Pada minggu lalu, ketika saya di suruh untuk sebuah teks mengkritik sebuah teks karya bapak Prof. A. Chaedar Alwasilah yang berjudul “Wacana Kelas Untuk Memupuk Kerukunan Beragama”, seharusnya penjelasan yang saya paparkan itu mengenai Classroom Discourse, tapi saya malah lebih banyak membahas mengenai sistem pendidikan di Indonesia.  Sebenarnya materi yang saya paparkan dari tugas critical review itu, tidak melenceng jauh sekali karena dalam pemaparan tersebut saya membahas mengenai bagaimana cara mengajarkan toleransi beragama dilingkungan sekolah.

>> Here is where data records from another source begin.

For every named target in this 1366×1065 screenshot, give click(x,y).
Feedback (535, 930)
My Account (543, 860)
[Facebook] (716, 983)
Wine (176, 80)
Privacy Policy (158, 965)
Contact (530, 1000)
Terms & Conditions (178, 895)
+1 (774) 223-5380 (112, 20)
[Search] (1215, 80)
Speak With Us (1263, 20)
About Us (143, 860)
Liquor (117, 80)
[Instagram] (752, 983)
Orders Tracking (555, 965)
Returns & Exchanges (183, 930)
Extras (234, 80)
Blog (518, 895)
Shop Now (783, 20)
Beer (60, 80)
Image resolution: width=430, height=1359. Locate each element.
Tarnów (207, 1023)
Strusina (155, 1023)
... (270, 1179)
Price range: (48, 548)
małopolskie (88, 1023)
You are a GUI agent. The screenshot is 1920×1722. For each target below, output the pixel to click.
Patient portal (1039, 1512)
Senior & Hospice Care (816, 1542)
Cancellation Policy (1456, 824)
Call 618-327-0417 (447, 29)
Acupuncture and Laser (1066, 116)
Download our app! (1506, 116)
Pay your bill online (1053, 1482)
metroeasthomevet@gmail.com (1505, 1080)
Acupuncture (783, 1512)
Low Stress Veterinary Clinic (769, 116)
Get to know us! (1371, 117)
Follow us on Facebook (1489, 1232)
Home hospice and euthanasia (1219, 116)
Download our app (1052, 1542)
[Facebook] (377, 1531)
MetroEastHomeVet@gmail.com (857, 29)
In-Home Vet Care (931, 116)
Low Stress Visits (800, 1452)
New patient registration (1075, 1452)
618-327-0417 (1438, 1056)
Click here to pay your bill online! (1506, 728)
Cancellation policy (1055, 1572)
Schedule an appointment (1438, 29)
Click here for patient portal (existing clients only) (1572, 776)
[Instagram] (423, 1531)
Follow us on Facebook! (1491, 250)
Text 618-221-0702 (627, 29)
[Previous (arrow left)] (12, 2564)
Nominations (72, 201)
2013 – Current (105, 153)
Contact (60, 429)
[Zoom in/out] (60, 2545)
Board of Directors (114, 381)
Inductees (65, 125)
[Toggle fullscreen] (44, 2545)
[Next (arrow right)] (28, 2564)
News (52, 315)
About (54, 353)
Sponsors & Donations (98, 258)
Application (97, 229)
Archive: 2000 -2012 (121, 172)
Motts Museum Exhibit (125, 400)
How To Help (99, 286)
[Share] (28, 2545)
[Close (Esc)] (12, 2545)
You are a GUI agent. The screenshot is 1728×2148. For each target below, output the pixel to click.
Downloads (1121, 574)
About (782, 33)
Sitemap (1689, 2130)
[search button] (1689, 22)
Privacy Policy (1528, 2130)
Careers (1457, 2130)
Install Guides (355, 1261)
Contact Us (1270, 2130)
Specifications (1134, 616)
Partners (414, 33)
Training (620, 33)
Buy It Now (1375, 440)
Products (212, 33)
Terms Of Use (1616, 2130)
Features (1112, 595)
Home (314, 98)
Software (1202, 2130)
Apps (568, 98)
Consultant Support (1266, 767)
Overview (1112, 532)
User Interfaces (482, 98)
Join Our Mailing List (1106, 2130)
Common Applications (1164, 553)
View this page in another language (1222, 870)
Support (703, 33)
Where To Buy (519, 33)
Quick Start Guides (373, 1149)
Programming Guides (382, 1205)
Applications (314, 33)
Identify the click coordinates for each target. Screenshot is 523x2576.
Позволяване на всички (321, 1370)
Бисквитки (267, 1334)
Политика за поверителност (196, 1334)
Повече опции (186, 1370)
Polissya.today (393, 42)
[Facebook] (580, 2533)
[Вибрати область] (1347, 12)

Meskipun begitu, saya masih salah untuk memaparkannya karena saya terlalu banyak dalam membahas pendidikan di Indonesia, saya sampai lupa sebenarnya ada hal yang harus saya utamakan dalam pembahasan tersebut yaitu mengenai Classroom Discourse.  Kemudian sebenarnya, dalam kritikan saya tersebut juga saya massih kurang memasukan pendapat asli saya mengenai teks tersebut, yang saya tuliskan itu masih banyak yang bersifat retelling dari teks aslinya dan tentunya saya masih sangat kurang sekali membahas mengenai classrom discoursenya.
Dalam pertemuan di minggu kemarin, Mr. Lala menjelaskan kembali hal-hal apa sajakah yang sebenarnya harus kta bahas dalam tulisan kita tersebut.  Beliau meenjelaskan bahwa hal pertama yang harus kita bahas itu mengenai classrom discourse, kemudian kita sambungkan dengan religious harmony dan setelah itu kita bisa membahas mengenai bagaimana cara mengajarkan toleransi dalam beragama pada semua siswa.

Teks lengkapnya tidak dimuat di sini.